Davantage encore que celle d’un président réformateur, c’est l’image d’un homme courageux que dresse Pierre Albertini dans son ouvrage consacré à Valéry Giscard d’Estaing, celui qui fut en 1974 le plus jeune président de la Ve République. Il était alors âgé de 48 ans.
Par petites touches et avec cette méthode rigoureuse que n’aurait pas reniée le troisième président de la Ve République, le professeur émérite de droit constitutionnel, qui fut aussi maire de Mont-Saint-Aignan puis de Rouen, évoque Giscard « ce président qui osa ». Il rappelle que Giscard fut effectivement un chef d’État qui osa dépasser ses origines, son milieu social et culturel qui le destinaient naturellement à une forme de bien-séance et de conservatisme ; il osa se montrer fidèle, après son élection, à la mise en œuvre consciencieuse des promesses déclinées pendant une campagne rythmée ; il osa braver parfois sa majorité avec la volonté de mettre en pratique ce mantra proclamé quelques années plus tôt, le 8 octobre 1972 : « la France veut être gouvernée au centre » ; il osa se montrer fidèle à une philosophie de l’action décrite dans son ouvrage Démocratie française publié en 1976, présenté par l’auteur comme « un exercice unique, d’un dirigeant en fonction, qui explique en temps réel l’ambition présidentielle ».
L’ouvrage prend des allures d’inventaire pour évoquer la puissance réformatrice de ce septennat singulier qui ambitionnait de moderniser la France sans la brusquer.

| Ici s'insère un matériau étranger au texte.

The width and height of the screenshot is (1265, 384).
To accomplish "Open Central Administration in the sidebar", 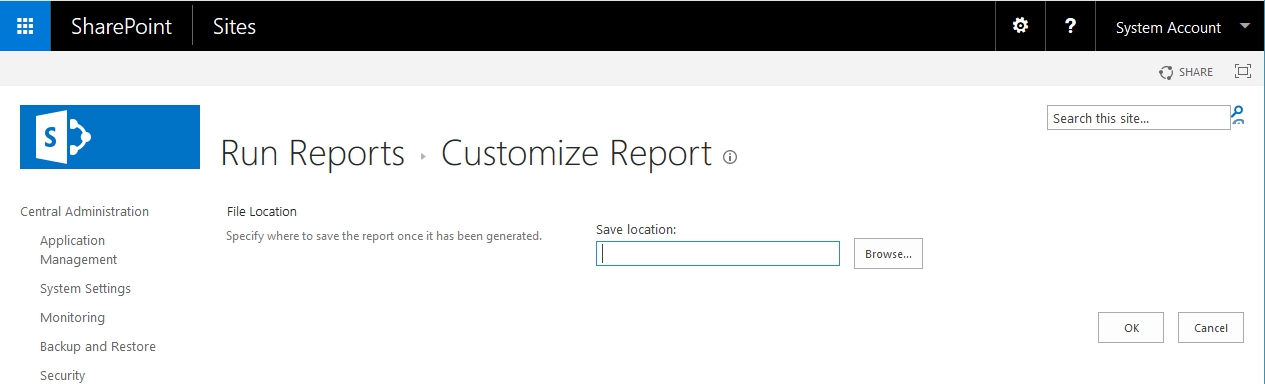I will (x=84, y=211).
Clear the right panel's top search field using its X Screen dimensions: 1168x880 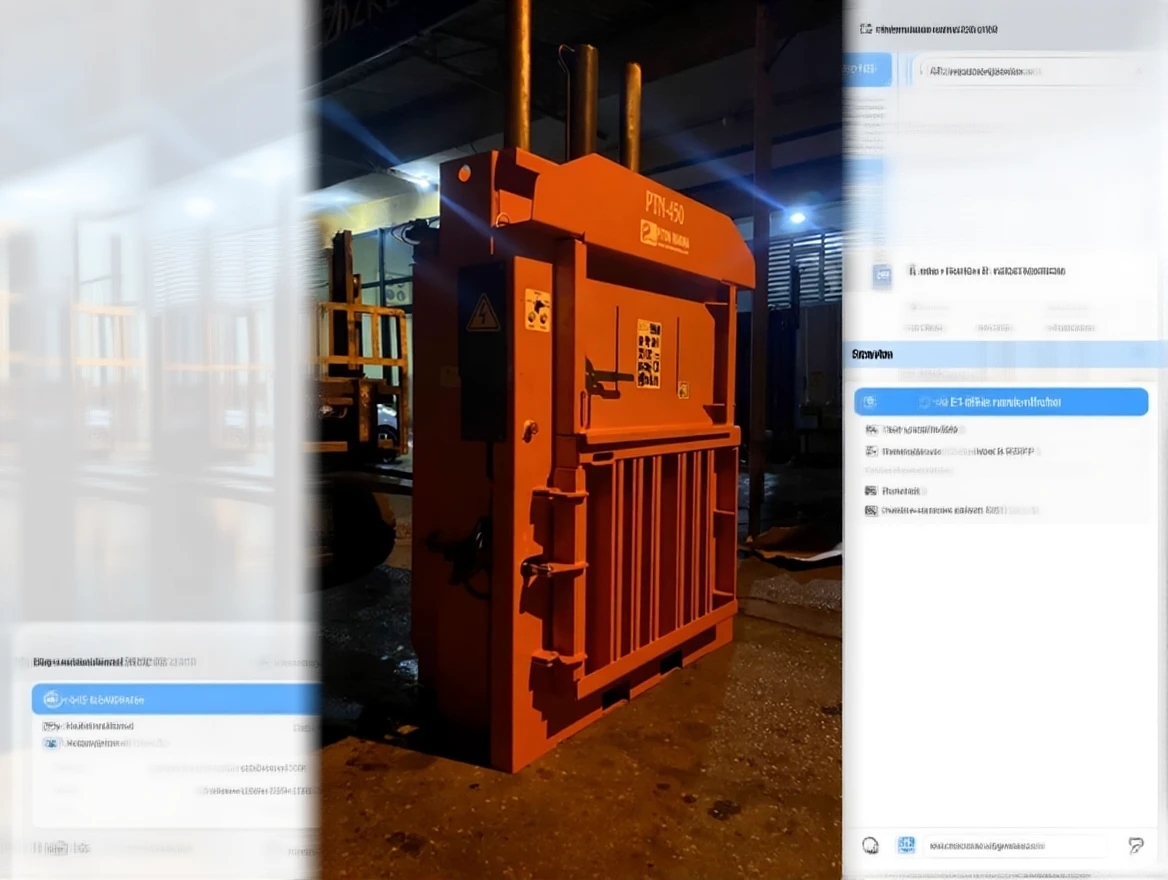[x=1138, y=71]
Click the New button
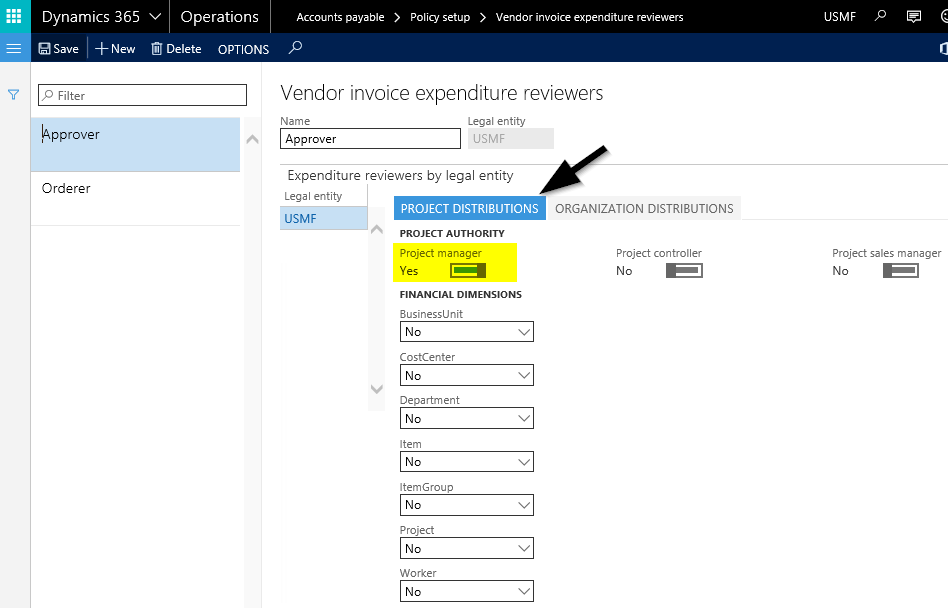948x608 pixels. click(115, 49)
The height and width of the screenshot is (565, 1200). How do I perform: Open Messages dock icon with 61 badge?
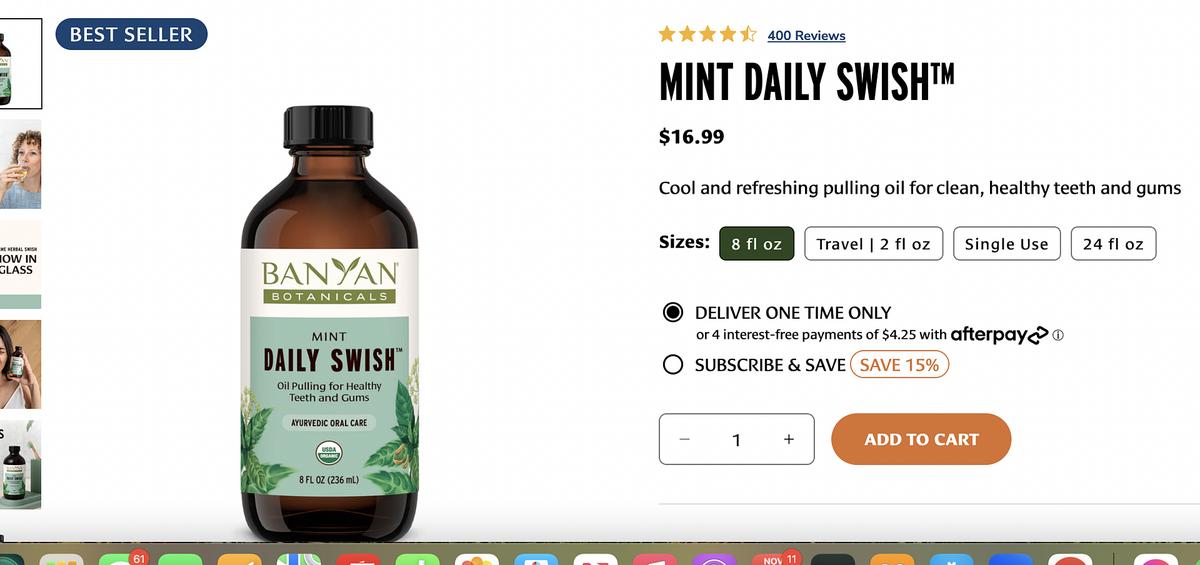pyautogui.click(x=121, y=558)
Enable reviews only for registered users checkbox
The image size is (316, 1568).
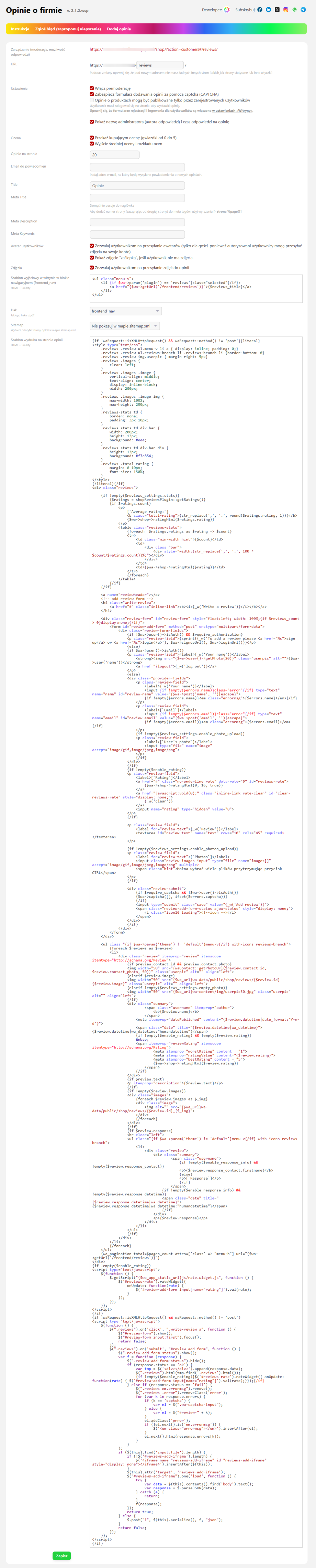pos(92,100)
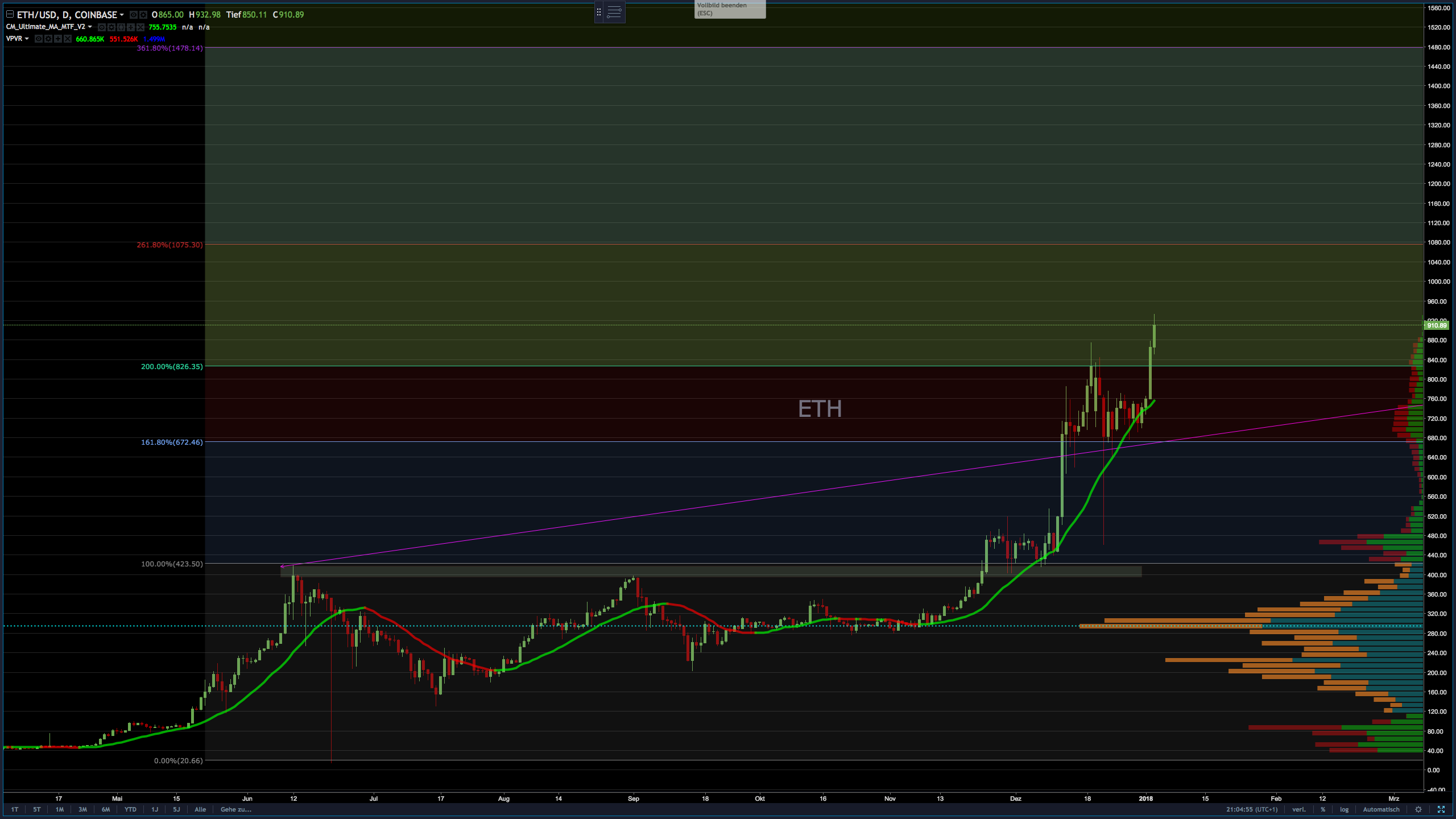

Il confronte une liste impressionnante de changements à toute une série de problématiques : les libertés publiques, la question des inégalités sociales, la question de la préservation de l’environnement et du patrimoine et enfin l’amélioration du bien-être des Français.
Pierre Albertini, qui a entretenu pendant plus de vingt ans une relation privilégiée avec Giscard, nous replonge dans une époque où la France était partagée entre deux blocs sensiblement égaux et où la droite parlementaire était dominée par les gaullistes, réduisant drastiquement la marge de manœuvre de l’ancien président de la République. Il décrit un homme atypique, d’une intelligence fulgurante et analytique impressionnante, mais aussi capable de surprenantes naïvetés ou excès de confiance, notamment dans sa relation avec Jacques Chirac. Il se remémore un Giscard naturel et spontané, mais aussi formidablement attentif à son image et qui pouvait être déconcertant. Il raconte un président toujours soucieux de privilégier la recherche du consensus à l’affrontement, au risque parfois de manquer d’audace en termes de stratégie politique, renonçant par deux fois en 1974 puis en 1976 à une dissolution qui lui aurait assuré une conduite plus aisée de l’action.
Si l’ouvrage n’élude pas certains renoncements, comme l’instauration du quinquennat ou encore l’instauration d’une dose de proportionnelle, il donne le tournis par l’ampleur des actions menées à terme en l’espace de cet unique septennat. Chez Giscard, l’exercice du pouvoir a été précédé d’une longue préparation au pouvoir et la volonté est à plusieurs reprises soulignée par l’auteur de s’efforcer de réaliser les engagements pris avant sa prise de fonction.
Parmi les points marquants de son action soulignés par Pierre Albertini, on retiendra bien sûr une politique volontariste de lutte contre les discriminations envers les femmes : le droit à l’interruption volontaire de grossesse est connu et fut la première victoire notable sur son camp politique. L’auteur rappelle que Giscard fut aussi l’homme du divorce par consentement mutuel, à une époque où le divorce pour faute et adultère faisait l’objet d’un traitement différent, selon que la charge était portée par l’épouse ou par son conjoint ; il instaura l’allocation de parent isolé qui profita essentiellement aux femmes, l’allocation de rentrée scolaire et fut un militant acharné de l’égalité professionnelle.
L’autre grand volet largement décrit par l’auteur tient à la pratique des institutions et à leur évolution. Valéry Giscard d’Estaing fut le promoteur d’une démocratie apaisée, adulte, dans laquelle le calendrier électoral a été strictement respecté, une démocratie fondée sur un respect scrupuleux des droits du Parlement, considéré comme le lieu privilégié du débat public. Pierre Albertini insiste sur l’importance de l’instauration des questions au gouvernement et souligne la révolution qu’a constitué l’élargissement du droit de saisine du Conseil constitutionnel par soixante députés ou sénateurs.
Le panorama est impressionnant : si Pierre Albertini reconnait que Giscard n’a pas réussi à gouverner avec deux Français sur trois, il retient que son septennat n’a connu aucune secousse sociale et aucune déchirure. C’est en réalité toute une époque que nous revivons à travers ce retour cinquante années en arrière : une époque où réformer était possible et où le respect de la parole donnée était une valeur, une époque où les dirigeants politiques pouvaient prétendre au titre d’hommes d’État.